**** EXERCISE DATA
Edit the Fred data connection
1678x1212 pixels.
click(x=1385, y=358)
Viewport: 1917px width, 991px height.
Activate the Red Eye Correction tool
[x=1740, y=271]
********
The "Viewport: 1917px width, 991px height." line through the last line above: set these down exactly and add nothing else.

§ **SOLUTION TO THE PROBLEM**:
Viewport: 1917px width, 991px height.
Activate the Red Eye Correction tool
[x=1740, y=271]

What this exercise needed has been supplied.